We’ll get into the music of 50 years ago on Friday.

4 thoughts on “Plugged In

  1. In my brief but exciting stint in New Zealand radio (1994-1995), we still did all of this stuff. Lost pets, birthday greetings, a sponsored “What’s for lunch?” feature where we gave you the specials of the day at participating restaurants, etc. People loved it. Stateside, though, you’re right – it seems to have gone by the wayside by the start of the 1990s. (Although I do remember reading school lunch menus in Macomb, Illinois in 1990. “Hot Dog On a Bun” was always my favorite to read; if I were a bit older I’d have occasionally read it without the included bun just to see if anyone panicked.)

    I completely agree that this sort of thing could make a connection with local radio again. If nothing else, it would make it easy to tell which shows are tracked out of town and which aren’t.

  2. mikehagerty

    First, I promise you KFRC did not once read a lost pet report on the air. “We will try to help” probably meant connecting you with resources like the number for the pound in your part of the Bay Area.

    They may have only gone that far because there was a moment in the early 70s where freeform KSAN-FM had a really big book and KSAN did listener classifieds (need a ride, need a place to crash, offering guitar lessons, etc.) that would also include lost and found pets.

    At KIBS in Bishop, California (population 3,000), where I first worked (1971-74), we had a two-minute regular feature that ran twice daily, “Kennel Corner”, where we lumped all the lost/found/looking for a good home pet announcements.

    But at KSLY in San Luis Obispo (population 30,000) in 1974, the PD looked at me like I was from Mars when I asked if we did anything like that there. To my knowledge, none of the stations in town did.

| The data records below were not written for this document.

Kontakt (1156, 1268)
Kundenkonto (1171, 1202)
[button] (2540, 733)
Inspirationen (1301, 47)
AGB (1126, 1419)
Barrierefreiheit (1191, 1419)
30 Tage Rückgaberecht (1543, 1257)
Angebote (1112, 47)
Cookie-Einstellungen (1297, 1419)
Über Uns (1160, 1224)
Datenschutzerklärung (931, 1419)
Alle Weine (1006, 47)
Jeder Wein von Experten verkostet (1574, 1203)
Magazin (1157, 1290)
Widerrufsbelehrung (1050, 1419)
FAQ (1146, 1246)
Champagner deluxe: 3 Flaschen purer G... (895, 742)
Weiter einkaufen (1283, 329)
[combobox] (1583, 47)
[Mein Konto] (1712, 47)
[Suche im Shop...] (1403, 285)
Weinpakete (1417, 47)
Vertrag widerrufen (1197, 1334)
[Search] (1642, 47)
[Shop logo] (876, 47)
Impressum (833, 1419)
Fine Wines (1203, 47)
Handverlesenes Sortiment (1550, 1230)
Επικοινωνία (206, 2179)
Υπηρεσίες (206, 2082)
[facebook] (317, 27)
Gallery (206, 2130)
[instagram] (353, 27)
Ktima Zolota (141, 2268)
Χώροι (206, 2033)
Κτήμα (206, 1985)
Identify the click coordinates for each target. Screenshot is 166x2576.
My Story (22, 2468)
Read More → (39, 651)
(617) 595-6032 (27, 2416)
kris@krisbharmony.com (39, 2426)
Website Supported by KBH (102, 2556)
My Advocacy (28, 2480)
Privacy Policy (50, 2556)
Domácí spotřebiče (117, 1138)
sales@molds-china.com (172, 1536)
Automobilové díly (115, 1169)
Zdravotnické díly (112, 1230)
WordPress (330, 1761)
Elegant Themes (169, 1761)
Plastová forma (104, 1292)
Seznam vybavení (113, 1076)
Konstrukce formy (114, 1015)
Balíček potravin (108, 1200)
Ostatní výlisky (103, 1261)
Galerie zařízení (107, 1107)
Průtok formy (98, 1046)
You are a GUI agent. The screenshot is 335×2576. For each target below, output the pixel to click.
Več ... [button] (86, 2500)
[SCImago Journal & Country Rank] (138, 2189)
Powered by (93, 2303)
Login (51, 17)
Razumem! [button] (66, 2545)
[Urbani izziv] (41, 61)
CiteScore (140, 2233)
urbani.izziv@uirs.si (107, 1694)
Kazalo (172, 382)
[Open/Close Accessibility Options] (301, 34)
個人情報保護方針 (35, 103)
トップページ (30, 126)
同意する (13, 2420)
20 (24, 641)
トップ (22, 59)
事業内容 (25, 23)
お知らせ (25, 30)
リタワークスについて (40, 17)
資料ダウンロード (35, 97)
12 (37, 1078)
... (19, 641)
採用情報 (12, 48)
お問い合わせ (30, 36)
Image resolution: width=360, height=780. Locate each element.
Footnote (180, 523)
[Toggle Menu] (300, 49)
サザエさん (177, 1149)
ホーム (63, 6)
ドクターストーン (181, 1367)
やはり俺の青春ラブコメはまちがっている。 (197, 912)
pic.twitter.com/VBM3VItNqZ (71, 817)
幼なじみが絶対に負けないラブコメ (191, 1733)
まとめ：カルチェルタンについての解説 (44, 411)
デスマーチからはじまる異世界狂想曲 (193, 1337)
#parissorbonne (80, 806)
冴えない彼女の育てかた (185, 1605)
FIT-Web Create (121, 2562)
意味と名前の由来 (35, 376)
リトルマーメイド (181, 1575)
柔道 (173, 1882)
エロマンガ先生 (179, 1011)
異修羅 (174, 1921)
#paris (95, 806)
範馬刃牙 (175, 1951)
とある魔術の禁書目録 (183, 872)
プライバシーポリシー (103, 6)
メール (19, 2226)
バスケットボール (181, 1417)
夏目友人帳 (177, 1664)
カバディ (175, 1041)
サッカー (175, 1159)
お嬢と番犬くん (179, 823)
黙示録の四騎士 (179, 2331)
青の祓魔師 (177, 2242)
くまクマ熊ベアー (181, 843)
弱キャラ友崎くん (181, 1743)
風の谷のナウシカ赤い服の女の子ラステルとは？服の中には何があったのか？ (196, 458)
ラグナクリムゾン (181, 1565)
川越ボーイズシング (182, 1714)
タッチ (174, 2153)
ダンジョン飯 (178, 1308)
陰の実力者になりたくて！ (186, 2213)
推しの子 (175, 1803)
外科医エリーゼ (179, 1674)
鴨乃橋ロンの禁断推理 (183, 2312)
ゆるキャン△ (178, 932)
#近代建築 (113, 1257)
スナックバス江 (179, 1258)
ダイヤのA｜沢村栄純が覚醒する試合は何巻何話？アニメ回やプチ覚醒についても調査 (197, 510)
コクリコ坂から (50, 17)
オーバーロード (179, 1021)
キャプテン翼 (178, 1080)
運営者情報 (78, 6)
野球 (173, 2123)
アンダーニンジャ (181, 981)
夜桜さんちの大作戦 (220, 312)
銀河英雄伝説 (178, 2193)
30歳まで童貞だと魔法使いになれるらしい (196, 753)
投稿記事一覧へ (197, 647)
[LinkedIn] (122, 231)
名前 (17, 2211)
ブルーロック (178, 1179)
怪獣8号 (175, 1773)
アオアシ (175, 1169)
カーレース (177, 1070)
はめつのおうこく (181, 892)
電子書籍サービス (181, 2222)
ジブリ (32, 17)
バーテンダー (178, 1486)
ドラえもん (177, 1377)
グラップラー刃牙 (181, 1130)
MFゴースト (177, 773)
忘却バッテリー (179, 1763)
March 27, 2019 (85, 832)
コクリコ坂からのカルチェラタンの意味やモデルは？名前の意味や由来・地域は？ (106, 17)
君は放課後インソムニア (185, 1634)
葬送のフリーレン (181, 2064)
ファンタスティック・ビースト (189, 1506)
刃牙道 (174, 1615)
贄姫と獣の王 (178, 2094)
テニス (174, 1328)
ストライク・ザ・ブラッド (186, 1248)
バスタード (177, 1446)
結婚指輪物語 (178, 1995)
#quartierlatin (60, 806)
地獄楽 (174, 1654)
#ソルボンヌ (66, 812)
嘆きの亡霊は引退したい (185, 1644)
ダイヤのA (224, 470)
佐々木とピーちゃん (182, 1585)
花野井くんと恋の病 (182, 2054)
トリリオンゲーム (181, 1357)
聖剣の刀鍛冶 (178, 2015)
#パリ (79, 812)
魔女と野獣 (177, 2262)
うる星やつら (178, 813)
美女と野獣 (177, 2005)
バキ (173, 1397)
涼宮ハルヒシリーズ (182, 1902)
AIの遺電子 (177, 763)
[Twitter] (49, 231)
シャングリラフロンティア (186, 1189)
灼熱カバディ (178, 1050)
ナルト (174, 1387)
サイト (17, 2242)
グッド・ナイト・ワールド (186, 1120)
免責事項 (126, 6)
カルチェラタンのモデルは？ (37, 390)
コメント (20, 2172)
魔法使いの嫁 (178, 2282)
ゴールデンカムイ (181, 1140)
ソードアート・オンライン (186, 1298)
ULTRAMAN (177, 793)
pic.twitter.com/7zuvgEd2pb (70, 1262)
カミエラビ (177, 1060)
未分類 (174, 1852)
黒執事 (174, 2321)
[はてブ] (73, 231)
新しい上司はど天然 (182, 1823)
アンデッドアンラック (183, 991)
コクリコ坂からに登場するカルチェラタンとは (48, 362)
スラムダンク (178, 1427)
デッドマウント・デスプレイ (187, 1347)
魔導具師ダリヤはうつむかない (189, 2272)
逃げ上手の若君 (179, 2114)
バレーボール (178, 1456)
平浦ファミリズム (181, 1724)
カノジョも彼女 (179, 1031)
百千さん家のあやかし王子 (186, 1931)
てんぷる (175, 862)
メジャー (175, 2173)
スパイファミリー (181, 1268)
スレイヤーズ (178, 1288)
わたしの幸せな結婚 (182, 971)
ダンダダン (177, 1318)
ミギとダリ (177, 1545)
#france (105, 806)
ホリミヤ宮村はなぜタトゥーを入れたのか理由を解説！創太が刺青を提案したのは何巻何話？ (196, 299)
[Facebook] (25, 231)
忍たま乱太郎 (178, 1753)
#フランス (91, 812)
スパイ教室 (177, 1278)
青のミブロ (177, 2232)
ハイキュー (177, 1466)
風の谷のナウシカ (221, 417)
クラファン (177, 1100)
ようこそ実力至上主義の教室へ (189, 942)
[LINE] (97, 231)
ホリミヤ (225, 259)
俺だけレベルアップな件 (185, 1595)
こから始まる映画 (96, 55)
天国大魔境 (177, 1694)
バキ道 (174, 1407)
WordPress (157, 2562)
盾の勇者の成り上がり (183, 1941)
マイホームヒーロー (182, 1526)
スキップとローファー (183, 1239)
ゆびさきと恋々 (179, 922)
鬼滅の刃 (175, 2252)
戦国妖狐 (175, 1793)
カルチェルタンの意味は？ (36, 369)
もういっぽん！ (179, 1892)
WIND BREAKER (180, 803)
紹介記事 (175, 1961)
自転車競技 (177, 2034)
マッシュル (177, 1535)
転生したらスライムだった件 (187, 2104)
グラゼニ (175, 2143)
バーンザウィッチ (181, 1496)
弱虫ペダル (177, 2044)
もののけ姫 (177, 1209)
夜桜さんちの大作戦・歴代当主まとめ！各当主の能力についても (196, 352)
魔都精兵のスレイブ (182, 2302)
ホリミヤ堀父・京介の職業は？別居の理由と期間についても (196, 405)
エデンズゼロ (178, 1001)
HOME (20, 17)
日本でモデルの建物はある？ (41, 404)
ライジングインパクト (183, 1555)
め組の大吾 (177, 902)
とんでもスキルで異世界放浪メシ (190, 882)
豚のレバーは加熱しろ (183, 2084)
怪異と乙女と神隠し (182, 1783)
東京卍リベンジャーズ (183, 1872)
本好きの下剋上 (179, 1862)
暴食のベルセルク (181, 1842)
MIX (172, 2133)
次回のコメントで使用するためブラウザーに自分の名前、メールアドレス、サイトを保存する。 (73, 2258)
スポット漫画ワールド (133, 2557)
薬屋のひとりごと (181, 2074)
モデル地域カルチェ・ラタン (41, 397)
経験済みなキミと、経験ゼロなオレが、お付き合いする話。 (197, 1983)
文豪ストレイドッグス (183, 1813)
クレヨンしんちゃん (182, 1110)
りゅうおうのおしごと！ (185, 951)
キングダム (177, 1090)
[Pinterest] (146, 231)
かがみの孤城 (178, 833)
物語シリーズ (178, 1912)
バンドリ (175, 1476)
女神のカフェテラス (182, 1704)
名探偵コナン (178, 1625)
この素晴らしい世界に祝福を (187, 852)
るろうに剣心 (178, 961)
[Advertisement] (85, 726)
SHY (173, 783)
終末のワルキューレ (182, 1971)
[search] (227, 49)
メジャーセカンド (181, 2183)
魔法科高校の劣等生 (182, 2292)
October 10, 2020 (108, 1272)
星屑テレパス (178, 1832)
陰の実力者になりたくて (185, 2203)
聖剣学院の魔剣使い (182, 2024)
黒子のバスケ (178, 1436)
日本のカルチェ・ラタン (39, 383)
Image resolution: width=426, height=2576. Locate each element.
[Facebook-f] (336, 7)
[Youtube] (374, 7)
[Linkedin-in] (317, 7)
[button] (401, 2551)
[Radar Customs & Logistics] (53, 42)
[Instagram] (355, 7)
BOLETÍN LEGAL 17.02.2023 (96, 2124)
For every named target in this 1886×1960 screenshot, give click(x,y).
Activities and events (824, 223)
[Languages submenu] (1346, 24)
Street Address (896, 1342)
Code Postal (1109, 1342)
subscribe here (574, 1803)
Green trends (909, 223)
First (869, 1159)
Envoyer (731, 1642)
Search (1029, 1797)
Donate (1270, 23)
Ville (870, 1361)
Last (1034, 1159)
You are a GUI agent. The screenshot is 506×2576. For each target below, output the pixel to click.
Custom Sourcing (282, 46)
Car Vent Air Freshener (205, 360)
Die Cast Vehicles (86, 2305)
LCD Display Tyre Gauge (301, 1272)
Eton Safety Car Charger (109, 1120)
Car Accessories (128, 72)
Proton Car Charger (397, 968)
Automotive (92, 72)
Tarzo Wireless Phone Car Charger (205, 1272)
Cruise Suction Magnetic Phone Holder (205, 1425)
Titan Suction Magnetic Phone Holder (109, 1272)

    I agree with you and Ken that radio could do more in terms of personal connection, but it needs to feel like an immediate benefit to everyone tuned in, not just to the person whose cat is missing.

  3. Jim Bahler

    I don’t know if radio is really that impersonal. I sell at flea markets, mostly in Wisconsin, and listened to the Black River Falls radio station when I was in that area. In between country records- the only music in small-own rural Wisconsin it seems- there was quite a community ‘billboard’ conducted live. “(“Ernie down at the Sunoco has two wheels he’s trying to locate to put on Fred’s Sunbird, so call him if you can help him out.”) And here in Janesville, even now that it’s part of the Adams group, there’s a three-man crew live in the morning (and they’re inclined to rhapsodize over a sponsors’ food and sound like they mean it). That show is followed by nearly two hours of local talk, including a weekly conversation with the City Manager. And later in the afternoon, there’s another 2 hour show with a self-proclaimed gearhead who also includes a live weekly political discussion with a former congressman. Yes, there’s syndicated programs, too, but there’s a lot of live, local programming. No, not selling chickens or looking for lost pets, but it’s pretty close in some ways.
    Frankly, Madison television includes a lot of chit-chat bookending news broadcasts- (“Subway is starting a promotion for purchasing footlongs at the six-inch price.” “Wow, that sounds good- turkey with mayo, lightly toasted. It’s making me hungry. It’s been a long time since I had a footlong Subway. I’ll have to get one when I’m off air.” “Yeah, they’re right across the street from us here.”)
    So personally, I think there’s still a fair amount of relating to listeners that’s occurring, although perhaps in different ways than you remember, or, in the case of radio stations, in smaller markets. But I grew up in the mid-sixties in a small town in upstate New York, and the local station in the small city of 25,000 played the required news, weather, and sports ‘on the hour and the half” and rock music and ads in between. They weren’t looking for lost dogs, even then.,

    1. Thanks for your perceptive comment, Jim. What it says to me is that I’m not the only one trying to forge a personal connection, and that there are still radio stations that prioritize the concept. It’s going to be the mom-and-pop operations and the small chains that do the best job of it, however. The iHearts and Audacys of the world are more invested in other things. /sarcasm font on/ But some of their stations have bangin’ Instagrams.